Desde la Antigüedad, el Hombre se ha considerado a sí mismo, como el centro de la Creación o bien como el animal pensante, pivote central de la Evolución, alrededor de quien ha girado la vida del planeta Tierra y mismo del Universo entero.

A lo largo de los siglos, el avance en el estudio de las enfermedades infecciosas reveló paulatinamente el carácter contagioso de ellas, debido a la transmisión de los parásitos y de los microorganismos (hongos, bacterias y virus), entre los mismos miembros de una especie determinada, o bien, entre individuos de diferentes especies, creándose con ello los conceptos de “zoonosis”, (transmisión de una enfermedad infecciosa por un animal al hombre, por ejemplo, la rabia). Por otro lado, lo impensable para muchas personas, con relación a la posibilidad o al hecho que el hombre sea capaz de trasmitir agentes contagiosos letales que causen enfermedades infecciosas, las cuales puedan enfermar y matar a los animales domésticos y silvestres. Este hecho ha sido difícil de aceptar para el gran público, y mismo, para los profesionales de la comunidad relacionada con las ciencias biomédicas

Como ejemplo de este tipo de entidades infecto-contagiosas, tenemos a la tuberculosis, fiebre amarilla, poliomielitis, sarampión e influenza, para mencionar solamente algunas de ellas. Este concepto ignorado y poco aceptado es conocido en infectología y en epidemiología como “antropozoonosis”. Los agentes causales de las enfermedades infecciosas son capaces de circular rompiendo las barreras inter-especies, en avenidas o carreteras de dos sentidos o dos vías. Esto ha ocurrido regularmente a través de los siglos.

El 25 de junio del 2009, el Servicio Nacional de Sanidad Animal (SENASA) de la República de Argentina por medio de uno de sus directivos, el Dr. Jorge Néstor Amaya, reportó a la Organización Mundial para la Salud Animal (OMSA)/ Oficina Internacional de Epizootias (OIE), con sede en Paris, Francia, la presencia de un cuadro gripal en cerdos compatible con un caso clínico de influenza, en una granja porcícola localizada en San Andrés de Giles, Provincia de Buenos Aires, con una población aproximada de 5.600 animales, de los cuales 1.676 cerdos enfermaron de influenza humana.

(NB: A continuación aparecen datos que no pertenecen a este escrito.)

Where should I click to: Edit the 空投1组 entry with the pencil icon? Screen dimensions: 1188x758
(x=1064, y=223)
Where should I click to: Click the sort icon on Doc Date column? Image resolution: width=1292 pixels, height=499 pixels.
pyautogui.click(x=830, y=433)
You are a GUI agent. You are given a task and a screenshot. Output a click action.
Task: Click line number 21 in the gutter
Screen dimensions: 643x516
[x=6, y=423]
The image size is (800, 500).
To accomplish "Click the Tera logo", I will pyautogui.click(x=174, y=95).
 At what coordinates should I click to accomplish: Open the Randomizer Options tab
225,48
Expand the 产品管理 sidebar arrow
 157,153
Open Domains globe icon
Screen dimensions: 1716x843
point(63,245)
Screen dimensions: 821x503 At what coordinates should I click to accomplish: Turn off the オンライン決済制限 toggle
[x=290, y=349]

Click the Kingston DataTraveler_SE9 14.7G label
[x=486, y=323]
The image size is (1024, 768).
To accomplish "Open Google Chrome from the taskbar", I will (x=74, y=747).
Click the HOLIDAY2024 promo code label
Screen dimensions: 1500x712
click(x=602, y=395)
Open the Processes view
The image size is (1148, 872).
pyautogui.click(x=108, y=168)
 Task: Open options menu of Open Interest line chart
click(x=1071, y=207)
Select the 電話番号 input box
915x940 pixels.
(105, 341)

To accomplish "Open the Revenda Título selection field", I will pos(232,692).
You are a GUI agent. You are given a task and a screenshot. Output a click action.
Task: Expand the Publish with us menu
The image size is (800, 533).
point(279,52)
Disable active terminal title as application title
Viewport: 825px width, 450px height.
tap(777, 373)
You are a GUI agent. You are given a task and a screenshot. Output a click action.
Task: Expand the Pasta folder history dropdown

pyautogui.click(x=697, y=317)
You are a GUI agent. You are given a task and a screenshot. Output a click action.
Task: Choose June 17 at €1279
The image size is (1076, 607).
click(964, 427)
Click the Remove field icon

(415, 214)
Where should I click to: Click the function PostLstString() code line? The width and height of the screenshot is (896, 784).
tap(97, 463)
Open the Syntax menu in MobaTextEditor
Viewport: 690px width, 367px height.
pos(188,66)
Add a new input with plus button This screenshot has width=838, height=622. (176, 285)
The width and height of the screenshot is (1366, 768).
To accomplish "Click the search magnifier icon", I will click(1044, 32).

El diagnóstico, fue hecho por medio de la prueba de biología molecular conocida como RT-PCR (Reacción en Cadena por la Polimerasa con Transcriptasa Reversa), la cual resultó positiva al virus de Influenza A/(H1N1), estableciéndose con ello, la hipótesis que los cerdos fueron infec- tados por dos operarios que laboraban en dicha granja y quienes cursaban un cuadro clínico gripal. Los estudios de secuenciación de los aminoácidos y el examen filogenético de los genes del virus involucrado en este caso de la granja porcina de San Andrés de Giles confirmaron la sospecha de una infección animal por contagio de seres humanos, fue un evidente y claro caso más, de una antropozoonosis (el diagnóstico molecular fue confirmado como positivo por SENASA, el 20 de julio, 2009), lo cual ayudó a la comunidad médica y al ciudadano común y corriente, a comprender que nosotros, los hombres, no somos el centro del mundo, que compartimos este planeta con miles y miles de especies animales y vegetales, y que más que nunca estamos obligados a trabajar en la prevención y control de las enfermedades infecciosas bajo el concepto de: “Un Sólo Mundo, Una Sola Salud”.